BTW, please trim your quotes more (see above). See also
<http://insideoe.com/> for dealing with the built-in bugs of your
newsreader, and<http://getthunderbird.com/> for a better one.

I've been using Windows Mail (replaces OE) because it's what I'm used to
and because the last time I used Thunderbird (a long time ago) it had
some peculiarities about its interface that I didn't like. I just
downloaded it again and am pleasantly surprised at how much better it's
become, so won't be using WM again. Thanks.
 
N

Nik Coughlin

I assume you mean those black and green things from circa 1970 (I remember
them well, even coded a PC emulator for them(in C of course)). Those ones
that simply pretended to be a teletype. The ones where you typed a line of
stuff in, pressed return and some lines of data come back. Just like DOS
(and the windows command box) still work.

Yes, that's what I'm doing, fairly much. Will elaborate more in response
to your response (now there's a clumsy sentence!).
You don't need to address each and every cell. Terminals are line
orientated, like a teletype. You type in characters at the end of the line.
The terminal receives characters and places them at the end of the line, and
that line is usually the one at the bottom of the screen, just like in DOS.
Not always at the bottom, but it's always the last one with any data in it.
The rest of the screen is blank.

Style 25 p elements to look like a terminal (no margins, monotype font). On
keypress add the character to the end of the current line (add it to the
text node inside the p element) unless that line already has 80 characters
in it in which case move to the next line, blank that line and add the
character there. A "scroll" may be required as well. This is as easy as
removing the first p and adding a new one at the bottom.

The problem is that terminals like DOS, most *nix terminals et al. have
the concept of being able to place the cursor at any point on the
screen, being able to use different background and foreground colors
etc., so I may need at any time to place a character at any point on the
terminal, using any background or foreground color, rather than in a
line by line fashion.
A "clear screen" is simply emptying the text nodes in each p, or rather
replacing them with an empty string. To do what your test case above does
simply build 25 strings of random characters and put them in the text nodes.

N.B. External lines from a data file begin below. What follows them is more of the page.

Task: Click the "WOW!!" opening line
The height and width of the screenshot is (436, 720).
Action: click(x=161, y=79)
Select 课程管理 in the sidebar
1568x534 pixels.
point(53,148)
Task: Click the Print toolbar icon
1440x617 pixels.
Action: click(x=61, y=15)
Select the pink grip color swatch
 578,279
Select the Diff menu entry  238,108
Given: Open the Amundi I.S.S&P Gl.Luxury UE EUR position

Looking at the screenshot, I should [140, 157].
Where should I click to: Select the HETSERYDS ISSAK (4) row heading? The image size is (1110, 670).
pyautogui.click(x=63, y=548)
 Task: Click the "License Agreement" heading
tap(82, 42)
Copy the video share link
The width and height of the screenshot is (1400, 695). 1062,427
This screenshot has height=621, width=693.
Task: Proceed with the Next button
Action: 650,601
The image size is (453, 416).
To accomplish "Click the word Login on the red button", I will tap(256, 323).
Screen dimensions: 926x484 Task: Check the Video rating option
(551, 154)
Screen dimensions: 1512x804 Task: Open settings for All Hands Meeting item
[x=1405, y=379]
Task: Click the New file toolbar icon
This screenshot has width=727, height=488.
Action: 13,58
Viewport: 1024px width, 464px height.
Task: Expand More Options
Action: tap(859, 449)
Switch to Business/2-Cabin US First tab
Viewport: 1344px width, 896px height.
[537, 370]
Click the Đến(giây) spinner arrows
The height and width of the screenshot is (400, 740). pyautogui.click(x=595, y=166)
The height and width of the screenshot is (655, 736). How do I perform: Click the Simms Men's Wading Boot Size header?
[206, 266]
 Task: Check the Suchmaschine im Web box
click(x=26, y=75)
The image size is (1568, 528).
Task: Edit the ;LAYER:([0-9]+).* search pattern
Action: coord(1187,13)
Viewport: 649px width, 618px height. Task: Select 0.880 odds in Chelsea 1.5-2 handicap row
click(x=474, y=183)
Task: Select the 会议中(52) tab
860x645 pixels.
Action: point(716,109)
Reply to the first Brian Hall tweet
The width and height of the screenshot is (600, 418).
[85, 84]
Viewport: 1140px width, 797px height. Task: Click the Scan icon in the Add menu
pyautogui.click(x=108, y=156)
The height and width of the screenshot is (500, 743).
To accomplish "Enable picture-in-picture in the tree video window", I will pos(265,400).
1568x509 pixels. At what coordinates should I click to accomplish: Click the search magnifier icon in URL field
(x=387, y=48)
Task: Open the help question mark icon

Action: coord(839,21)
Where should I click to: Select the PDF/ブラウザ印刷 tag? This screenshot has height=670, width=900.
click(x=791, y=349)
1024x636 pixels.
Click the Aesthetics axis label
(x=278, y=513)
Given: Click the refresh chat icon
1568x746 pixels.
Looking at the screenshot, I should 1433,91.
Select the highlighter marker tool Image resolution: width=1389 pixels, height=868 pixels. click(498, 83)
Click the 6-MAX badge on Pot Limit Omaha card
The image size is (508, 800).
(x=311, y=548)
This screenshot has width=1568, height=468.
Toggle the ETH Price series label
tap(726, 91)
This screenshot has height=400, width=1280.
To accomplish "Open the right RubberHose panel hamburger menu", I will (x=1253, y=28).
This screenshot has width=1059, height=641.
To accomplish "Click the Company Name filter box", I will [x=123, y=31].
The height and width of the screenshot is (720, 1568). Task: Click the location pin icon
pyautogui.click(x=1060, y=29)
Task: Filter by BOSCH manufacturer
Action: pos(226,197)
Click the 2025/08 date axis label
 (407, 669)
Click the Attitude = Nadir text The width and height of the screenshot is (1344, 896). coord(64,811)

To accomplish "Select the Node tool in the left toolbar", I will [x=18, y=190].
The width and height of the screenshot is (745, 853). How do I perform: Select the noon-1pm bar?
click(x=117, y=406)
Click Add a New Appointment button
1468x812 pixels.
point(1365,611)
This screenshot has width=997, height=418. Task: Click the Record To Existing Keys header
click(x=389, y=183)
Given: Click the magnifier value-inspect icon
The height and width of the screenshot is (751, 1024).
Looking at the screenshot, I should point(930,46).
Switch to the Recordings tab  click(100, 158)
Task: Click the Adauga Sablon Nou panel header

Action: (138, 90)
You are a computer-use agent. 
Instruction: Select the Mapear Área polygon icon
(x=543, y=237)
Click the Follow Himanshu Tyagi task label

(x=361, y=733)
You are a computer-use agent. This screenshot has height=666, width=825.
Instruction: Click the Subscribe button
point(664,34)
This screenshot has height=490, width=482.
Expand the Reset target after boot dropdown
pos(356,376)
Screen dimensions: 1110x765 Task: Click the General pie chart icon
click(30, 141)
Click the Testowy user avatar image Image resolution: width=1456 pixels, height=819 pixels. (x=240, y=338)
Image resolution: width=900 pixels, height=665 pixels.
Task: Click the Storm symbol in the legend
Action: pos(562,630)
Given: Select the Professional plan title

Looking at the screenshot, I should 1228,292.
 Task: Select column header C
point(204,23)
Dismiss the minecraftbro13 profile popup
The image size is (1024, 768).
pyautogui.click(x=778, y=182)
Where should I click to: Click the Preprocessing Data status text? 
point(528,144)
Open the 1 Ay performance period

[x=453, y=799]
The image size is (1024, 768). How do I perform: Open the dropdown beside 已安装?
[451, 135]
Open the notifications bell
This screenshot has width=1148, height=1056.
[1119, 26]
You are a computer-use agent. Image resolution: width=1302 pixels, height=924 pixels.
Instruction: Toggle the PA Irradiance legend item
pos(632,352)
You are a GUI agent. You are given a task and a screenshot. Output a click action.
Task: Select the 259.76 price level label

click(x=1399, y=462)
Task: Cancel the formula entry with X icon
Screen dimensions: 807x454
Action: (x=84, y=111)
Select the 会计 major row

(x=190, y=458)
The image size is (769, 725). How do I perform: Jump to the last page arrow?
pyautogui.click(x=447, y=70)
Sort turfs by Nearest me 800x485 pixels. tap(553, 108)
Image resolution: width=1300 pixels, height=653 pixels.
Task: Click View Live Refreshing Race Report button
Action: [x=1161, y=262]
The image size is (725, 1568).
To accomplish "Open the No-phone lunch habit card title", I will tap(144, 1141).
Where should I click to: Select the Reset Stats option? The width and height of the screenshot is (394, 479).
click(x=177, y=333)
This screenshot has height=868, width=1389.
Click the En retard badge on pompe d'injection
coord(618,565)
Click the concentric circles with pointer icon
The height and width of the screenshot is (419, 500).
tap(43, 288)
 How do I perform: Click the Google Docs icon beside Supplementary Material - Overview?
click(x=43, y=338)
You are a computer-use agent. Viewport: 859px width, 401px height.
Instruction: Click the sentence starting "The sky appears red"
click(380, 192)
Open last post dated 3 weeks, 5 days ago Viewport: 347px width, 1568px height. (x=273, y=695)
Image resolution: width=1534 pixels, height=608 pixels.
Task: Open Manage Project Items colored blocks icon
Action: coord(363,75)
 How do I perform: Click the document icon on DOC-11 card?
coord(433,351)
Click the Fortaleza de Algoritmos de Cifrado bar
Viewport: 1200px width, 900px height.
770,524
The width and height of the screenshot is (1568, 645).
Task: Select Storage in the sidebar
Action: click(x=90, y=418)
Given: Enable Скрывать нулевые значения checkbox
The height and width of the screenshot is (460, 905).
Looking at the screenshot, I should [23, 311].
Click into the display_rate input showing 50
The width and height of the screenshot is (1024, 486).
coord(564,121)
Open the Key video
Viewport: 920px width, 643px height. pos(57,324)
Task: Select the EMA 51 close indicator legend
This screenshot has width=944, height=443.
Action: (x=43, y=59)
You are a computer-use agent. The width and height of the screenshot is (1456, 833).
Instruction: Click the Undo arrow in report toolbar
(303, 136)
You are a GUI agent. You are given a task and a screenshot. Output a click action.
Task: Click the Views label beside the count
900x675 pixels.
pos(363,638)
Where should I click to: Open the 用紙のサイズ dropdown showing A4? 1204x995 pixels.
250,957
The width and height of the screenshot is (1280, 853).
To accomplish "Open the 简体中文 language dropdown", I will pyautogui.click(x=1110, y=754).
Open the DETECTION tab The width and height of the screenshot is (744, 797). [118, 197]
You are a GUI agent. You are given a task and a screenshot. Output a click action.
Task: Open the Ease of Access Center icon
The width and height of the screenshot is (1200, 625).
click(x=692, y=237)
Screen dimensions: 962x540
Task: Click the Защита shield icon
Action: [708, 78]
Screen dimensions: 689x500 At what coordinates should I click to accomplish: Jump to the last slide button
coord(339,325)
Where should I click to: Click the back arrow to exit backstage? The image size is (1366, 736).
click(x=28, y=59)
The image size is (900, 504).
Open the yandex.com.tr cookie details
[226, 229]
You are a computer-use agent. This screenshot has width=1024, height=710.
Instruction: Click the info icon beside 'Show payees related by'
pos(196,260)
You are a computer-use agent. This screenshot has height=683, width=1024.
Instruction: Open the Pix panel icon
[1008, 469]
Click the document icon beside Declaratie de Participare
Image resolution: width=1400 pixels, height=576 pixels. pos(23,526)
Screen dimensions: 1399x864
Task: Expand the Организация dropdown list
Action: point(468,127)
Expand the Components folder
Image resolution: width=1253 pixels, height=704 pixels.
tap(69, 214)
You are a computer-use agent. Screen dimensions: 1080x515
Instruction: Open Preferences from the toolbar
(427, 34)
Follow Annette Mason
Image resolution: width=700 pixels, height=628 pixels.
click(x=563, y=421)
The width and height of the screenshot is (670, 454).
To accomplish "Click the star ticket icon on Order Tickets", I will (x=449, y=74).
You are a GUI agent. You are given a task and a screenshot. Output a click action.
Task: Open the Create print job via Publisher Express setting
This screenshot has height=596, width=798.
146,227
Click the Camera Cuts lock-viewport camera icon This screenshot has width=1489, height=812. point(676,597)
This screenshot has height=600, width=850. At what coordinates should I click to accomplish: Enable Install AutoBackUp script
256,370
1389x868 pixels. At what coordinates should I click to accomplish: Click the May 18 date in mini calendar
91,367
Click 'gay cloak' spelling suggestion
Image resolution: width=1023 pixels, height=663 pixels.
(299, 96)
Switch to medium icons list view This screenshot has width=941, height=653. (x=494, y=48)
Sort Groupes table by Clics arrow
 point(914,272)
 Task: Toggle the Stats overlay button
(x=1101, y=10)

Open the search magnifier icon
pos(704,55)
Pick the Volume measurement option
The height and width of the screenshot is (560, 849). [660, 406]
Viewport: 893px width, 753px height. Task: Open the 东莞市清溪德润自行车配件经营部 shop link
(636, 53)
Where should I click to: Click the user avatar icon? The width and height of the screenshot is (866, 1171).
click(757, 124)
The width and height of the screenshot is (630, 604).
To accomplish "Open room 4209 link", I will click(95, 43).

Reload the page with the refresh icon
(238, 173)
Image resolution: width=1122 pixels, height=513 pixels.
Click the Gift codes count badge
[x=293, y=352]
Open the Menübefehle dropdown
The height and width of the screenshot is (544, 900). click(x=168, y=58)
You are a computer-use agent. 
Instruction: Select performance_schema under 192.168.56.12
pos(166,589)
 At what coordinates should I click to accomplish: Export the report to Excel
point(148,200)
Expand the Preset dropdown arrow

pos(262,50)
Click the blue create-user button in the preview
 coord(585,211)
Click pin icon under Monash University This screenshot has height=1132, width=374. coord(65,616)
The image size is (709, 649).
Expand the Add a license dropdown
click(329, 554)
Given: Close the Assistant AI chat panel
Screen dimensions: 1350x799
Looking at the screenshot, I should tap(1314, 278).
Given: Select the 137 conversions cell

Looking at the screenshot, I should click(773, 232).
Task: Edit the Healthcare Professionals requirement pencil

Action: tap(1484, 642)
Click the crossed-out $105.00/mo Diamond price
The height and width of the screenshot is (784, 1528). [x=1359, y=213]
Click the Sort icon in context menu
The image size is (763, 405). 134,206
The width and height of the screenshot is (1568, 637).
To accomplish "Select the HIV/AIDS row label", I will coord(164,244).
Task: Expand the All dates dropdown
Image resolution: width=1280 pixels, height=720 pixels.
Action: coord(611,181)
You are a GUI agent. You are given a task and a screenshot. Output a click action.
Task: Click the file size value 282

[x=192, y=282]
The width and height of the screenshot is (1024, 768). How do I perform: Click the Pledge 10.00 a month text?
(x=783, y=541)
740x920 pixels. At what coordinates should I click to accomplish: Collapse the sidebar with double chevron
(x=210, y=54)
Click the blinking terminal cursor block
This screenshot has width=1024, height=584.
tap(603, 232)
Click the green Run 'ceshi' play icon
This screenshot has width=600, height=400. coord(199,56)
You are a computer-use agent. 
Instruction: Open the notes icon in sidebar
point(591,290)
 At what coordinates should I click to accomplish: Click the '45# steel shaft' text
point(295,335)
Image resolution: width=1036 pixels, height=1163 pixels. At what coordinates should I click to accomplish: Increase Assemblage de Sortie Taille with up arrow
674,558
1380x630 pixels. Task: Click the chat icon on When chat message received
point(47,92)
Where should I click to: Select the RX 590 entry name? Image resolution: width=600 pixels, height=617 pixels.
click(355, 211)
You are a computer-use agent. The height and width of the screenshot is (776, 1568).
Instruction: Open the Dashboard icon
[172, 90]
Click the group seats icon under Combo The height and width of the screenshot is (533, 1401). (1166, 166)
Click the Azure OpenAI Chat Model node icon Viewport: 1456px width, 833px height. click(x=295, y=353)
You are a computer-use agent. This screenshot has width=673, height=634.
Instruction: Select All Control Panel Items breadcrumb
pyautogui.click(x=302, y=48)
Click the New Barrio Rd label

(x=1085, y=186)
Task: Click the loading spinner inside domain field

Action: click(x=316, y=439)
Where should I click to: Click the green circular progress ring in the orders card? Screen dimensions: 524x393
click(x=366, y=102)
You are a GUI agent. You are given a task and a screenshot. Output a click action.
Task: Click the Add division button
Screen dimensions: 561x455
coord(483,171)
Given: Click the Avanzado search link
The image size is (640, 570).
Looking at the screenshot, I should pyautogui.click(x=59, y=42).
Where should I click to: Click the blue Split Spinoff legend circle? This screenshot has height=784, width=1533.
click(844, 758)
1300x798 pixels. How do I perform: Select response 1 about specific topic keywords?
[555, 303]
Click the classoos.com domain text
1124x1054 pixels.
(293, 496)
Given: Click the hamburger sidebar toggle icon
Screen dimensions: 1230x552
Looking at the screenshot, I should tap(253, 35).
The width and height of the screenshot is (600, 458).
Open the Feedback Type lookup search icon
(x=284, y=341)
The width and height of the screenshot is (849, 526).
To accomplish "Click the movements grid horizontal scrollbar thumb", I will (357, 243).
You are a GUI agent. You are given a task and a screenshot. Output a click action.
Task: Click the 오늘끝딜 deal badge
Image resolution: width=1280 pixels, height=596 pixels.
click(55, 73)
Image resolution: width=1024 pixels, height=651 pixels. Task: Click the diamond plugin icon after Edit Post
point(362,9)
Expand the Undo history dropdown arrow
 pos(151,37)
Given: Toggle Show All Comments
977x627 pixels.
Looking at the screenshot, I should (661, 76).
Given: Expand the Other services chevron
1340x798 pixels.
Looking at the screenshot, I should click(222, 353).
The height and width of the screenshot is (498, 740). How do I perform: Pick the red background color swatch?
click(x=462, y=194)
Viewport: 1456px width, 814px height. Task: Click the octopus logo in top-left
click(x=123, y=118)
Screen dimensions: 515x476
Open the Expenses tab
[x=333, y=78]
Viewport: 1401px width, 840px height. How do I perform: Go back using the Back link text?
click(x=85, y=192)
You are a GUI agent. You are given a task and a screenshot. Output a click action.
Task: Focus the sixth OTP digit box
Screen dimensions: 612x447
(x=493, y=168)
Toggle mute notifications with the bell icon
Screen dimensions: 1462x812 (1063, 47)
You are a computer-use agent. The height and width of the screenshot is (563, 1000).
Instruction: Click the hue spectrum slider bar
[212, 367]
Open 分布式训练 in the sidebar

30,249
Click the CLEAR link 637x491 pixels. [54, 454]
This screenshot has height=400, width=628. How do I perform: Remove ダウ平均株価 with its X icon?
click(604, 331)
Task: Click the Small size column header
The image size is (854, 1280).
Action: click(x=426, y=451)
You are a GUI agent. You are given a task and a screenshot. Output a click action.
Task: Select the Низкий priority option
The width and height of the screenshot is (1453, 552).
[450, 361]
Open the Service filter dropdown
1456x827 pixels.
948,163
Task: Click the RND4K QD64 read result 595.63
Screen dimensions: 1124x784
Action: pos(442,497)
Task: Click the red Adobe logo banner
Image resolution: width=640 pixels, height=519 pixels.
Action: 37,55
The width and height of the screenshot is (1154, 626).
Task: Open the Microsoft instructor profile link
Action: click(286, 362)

The problem is that this only works if there is no color - and I'm
sorry, in the example I gave no color was the case. As Mr PointedEars
has pointed out, I failed to state my goal beforehand, which has
needlessly complicated this discussion.

What I could do, instead of building each row out of 80 separate spans
as I am currently doing, is look for runs of the same
foreground/background color, and wrap those in a span, while leaving any
runs that are the default foreground/background color unwrapped.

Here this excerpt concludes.